Earlier this year, Conor Purcell, founder of indie publications, We Are Here and We Are Dublin, published The Magazine Blueprint, a step-by-step guide to publishing your own magazine. He strived to make this book "The Ultimate Guide to Indie Publishing," and included interviews with over 50 magazine makers from mainstream, custom, and independent publications. Thanks to Conor for chatting with us and giving us a behind-the-scenes look at how this book came together!
SPD: What inspired you to put this book together?
Conor Purcell: I had published my own independent titles and there was nothing like this book on the market back then. It would have been very useful to have something that walked me through the process when I was creating my own magazine. A lot of the books focusing on indie titles are very graphic design orientated, whereas I wanted to create something that was useful for aspiring magazine makers rather than a coffee table book. So far, the feedback from readers has been great, which is very gratifying.
SPD: How did you come up with the list of people you wanted to interview?
CP: It was a mixture of people from magazines I know and I enjoy and some legends of the design world. I also wanted to include people from mainstream and custom titles (The New York Times Magazine, New York, The Happy Reader) as I think they can be overlooked in the independent magazine scene. A lot of people were very generous with their time and insights.
SPD: Who were your favorite interviews?
CP: I really liked what Real Review's (a London-based architecture magazine) Jack Self had to say. Delayed Gratification's Rob Orchard was also very interesting and had a lot to say on getting and keeping subscribers. I also visited Gail Bichler at The New York Times Magazine and it was fascinating to hear how she and her team put together the magazine each week.

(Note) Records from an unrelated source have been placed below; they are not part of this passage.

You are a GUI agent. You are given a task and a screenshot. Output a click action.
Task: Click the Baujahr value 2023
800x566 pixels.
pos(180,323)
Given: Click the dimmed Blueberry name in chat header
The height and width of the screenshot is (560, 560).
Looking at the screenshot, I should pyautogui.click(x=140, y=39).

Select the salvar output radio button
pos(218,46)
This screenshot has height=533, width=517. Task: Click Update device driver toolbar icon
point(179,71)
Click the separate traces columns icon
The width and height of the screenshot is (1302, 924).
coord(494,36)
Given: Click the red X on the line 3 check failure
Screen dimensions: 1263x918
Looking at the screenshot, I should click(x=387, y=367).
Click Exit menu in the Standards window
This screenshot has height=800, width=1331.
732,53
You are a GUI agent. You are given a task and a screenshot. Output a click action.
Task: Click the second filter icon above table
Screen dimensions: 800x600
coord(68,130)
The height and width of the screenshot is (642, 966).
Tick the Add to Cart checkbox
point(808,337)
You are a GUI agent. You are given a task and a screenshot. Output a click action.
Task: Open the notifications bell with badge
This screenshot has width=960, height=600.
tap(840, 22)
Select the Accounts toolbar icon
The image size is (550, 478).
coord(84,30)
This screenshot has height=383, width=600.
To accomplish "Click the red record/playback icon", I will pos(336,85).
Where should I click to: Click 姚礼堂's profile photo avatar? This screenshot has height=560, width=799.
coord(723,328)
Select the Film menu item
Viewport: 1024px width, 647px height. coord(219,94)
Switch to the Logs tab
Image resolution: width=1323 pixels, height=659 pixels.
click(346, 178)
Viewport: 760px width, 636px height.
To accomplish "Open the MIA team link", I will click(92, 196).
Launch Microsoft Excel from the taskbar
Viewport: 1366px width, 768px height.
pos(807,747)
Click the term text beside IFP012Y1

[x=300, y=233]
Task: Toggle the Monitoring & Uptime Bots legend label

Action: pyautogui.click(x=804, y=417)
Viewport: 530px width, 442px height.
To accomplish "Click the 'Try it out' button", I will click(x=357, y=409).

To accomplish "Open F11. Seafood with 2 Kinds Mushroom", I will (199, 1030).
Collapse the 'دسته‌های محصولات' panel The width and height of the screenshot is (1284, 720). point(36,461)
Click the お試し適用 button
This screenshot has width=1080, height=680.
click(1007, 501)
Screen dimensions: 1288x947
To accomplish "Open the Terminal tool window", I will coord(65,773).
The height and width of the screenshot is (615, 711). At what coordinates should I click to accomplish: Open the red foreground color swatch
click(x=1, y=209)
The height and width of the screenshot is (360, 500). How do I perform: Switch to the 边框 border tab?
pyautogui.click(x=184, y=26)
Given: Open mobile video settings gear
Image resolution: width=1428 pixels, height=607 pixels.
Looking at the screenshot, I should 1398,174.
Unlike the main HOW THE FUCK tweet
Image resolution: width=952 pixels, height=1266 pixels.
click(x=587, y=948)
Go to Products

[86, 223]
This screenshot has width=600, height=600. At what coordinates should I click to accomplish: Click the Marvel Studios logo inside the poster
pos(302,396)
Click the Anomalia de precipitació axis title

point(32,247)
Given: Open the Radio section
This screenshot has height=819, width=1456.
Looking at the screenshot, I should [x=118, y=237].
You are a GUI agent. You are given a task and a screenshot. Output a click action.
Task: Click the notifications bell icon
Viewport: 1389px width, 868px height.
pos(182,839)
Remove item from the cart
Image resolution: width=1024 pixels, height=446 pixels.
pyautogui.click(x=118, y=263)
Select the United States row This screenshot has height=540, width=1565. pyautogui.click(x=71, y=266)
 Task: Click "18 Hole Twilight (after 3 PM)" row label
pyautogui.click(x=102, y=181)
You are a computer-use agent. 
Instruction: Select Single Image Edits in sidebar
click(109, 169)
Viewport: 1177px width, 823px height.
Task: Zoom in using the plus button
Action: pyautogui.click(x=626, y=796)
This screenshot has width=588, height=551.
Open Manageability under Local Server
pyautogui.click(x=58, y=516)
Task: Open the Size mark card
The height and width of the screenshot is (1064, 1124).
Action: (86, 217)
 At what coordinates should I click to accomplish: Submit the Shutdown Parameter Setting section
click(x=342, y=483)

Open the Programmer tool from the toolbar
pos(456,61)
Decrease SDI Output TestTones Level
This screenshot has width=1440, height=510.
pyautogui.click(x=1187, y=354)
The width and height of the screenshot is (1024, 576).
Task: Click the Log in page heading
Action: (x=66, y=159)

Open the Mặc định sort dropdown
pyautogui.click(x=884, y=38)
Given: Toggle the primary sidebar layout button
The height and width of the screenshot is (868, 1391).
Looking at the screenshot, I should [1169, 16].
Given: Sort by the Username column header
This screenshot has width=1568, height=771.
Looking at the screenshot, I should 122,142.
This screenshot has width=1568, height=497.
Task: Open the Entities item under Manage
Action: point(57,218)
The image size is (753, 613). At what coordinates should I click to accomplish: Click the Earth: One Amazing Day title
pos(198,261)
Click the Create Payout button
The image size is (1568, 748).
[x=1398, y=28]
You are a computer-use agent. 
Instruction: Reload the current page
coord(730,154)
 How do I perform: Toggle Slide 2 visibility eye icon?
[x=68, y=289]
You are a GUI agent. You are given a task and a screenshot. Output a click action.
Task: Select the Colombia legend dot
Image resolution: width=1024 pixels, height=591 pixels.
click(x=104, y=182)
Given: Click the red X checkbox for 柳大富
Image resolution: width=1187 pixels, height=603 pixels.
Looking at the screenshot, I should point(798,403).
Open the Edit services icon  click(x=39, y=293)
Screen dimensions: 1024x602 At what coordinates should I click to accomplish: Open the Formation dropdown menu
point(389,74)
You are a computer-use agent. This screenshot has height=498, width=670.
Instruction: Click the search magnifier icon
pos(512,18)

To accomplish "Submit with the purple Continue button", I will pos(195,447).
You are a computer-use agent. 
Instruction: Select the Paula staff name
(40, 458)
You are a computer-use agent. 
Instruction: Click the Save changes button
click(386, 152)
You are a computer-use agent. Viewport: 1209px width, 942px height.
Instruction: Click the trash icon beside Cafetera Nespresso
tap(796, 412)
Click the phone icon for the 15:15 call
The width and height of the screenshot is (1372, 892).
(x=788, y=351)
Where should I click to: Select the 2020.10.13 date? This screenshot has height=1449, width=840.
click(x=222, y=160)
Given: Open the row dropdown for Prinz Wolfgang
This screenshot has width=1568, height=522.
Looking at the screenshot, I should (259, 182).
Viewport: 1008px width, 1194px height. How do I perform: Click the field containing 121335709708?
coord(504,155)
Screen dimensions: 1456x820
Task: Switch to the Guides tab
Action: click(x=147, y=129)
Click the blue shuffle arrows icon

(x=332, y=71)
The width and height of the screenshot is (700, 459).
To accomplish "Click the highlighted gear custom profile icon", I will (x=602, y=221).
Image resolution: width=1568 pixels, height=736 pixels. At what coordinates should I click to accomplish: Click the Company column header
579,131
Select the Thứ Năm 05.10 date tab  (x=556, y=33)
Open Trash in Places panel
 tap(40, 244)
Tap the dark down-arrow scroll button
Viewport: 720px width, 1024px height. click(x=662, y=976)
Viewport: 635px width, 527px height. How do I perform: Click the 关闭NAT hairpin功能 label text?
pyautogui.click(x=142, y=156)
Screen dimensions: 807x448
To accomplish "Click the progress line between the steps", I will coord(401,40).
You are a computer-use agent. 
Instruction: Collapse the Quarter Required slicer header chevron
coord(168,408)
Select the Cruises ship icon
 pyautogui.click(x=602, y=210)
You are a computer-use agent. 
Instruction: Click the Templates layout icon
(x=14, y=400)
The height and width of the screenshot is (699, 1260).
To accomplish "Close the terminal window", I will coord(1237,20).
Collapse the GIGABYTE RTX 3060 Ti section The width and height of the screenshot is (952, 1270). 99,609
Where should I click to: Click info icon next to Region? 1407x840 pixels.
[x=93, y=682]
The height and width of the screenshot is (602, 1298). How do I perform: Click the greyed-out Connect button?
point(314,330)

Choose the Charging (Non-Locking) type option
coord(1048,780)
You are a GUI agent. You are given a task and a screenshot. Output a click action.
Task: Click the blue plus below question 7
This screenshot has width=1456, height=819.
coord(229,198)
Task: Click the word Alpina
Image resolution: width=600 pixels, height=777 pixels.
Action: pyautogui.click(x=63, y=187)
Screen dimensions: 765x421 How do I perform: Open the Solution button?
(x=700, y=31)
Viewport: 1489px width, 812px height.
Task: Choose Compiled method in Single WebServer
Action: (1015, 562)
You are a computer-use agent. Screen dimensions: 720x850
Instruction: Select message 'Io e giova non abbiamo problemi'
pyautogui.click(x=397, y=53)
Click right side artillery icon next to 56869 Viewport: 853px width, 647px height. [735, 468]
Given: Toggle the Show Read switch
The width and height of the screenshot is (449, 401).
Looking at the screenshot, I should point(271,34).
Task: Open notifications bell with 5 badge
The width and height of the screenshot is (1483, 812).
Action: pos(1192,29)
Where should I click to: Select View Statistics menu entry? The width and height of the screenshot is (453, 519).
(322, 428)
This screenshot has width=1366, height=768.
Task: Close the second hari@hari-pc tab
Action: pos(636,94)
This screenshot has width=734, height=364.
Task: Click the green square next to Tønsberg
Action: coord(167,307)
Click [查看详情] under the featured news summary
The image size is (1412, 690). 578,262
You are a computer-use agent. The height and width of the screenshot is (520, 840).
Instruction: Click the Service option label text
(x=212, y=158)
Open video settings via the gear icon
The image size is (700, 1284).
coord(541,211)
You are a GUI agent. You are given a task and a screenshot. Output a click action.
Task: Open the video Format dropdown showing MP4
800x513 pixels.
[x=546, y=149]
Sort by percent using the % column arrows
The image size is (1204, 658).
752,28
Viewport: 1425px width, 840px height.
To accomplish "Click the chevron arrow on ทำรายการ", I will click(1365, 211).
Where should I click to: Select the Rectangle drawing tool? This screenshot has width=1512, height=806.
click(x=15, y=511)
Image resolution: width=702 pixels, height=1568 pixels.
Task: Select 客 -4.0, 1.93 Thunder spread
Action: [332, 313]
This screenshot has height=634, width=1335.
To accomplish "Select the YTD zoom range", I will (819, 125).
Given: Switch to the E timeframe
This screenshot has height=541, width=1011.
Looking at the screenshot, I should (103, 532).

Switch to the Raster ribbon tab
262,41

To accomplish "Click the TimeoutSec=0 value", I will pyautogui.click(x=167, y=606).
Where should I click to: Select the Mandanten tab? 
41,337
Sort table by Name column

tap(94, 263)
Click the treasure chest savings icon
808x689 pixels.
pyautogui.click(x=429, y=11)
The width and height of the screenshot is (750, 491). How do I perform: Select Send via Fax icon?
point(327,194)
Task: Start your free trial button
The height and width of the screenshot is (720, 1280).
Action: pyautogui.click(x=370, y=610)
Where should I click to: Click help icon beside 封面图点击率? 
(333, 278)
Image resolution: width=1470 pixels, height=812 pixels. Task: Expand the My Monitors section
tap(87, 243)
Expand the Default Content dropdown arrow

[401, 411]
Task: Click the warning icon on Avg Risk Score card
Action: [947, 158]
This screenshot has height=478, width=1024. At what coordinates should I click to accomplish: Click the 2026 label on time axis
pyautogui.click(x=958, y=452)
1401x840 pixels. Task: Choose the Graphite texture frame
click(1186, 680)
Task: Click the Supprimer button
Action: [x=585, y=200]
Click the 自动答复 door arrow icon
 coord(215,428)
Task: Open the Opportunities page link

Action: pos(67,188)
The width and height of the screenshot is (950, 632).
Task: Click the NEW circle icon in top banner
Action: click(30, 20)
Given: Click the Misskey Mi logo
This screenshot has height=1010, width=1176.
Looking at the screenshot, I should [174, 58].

SPD: You previously published independent magazines—We Are Here and We Are Dublin—how did those experiences help inform The Magazine Blueprint?
CP: Those experiences taught me how important it was to focus on building an audience at the same time as working on the creative/editorial. And how important it was to get direct sales online. When you are giving 40-60% of your cover price to stores/distributors, it can be hard to make a decent profit.
SPD: What was the most important thing you learned from publishing this book?
CP: A lot of the hard work comes at the start of the process, which is when you need to figure out exactly who your audience is. Go too wide and you risk getting lost in the crowd, too narrow and you won't have a big enough audience to sell to. Once you figure out who your audience is and where they are, you can figure out cover price, design and paper stock, distribution and tone of voice. Then, it's vital to start building your audience as early as possible. If you only think about your audience once you have printed your first issue, you will find it very hard to succeed.
I think the key thing is for people to go for it - but be realistic about building an audience and making money. It's time consuming and a lot of fun, but it's a long-term play. But if you have the magazine bug, do it - there's nothing better than having a freshly printed copy of your magazine in your hands.
SPD: The cover of the book says The Magazine Blueprint is “The Ultimate Guide to Indie Publishing.” Why do you think this book lives up to that claim?
CP: I hope so! So far the feedback I have gotten from customers has been great. I wanted the book to be something that helps aspiring publishers avoid making the same mistakes I did!! I think the mixture of real world examples from my own experience and that of the 50 people I interviewed will ensure readers will be well prepared to take their own titles to market.
SPD Bonus Question: What magazines are you currently reading?
CP: I am working my way back through my collection of Colors.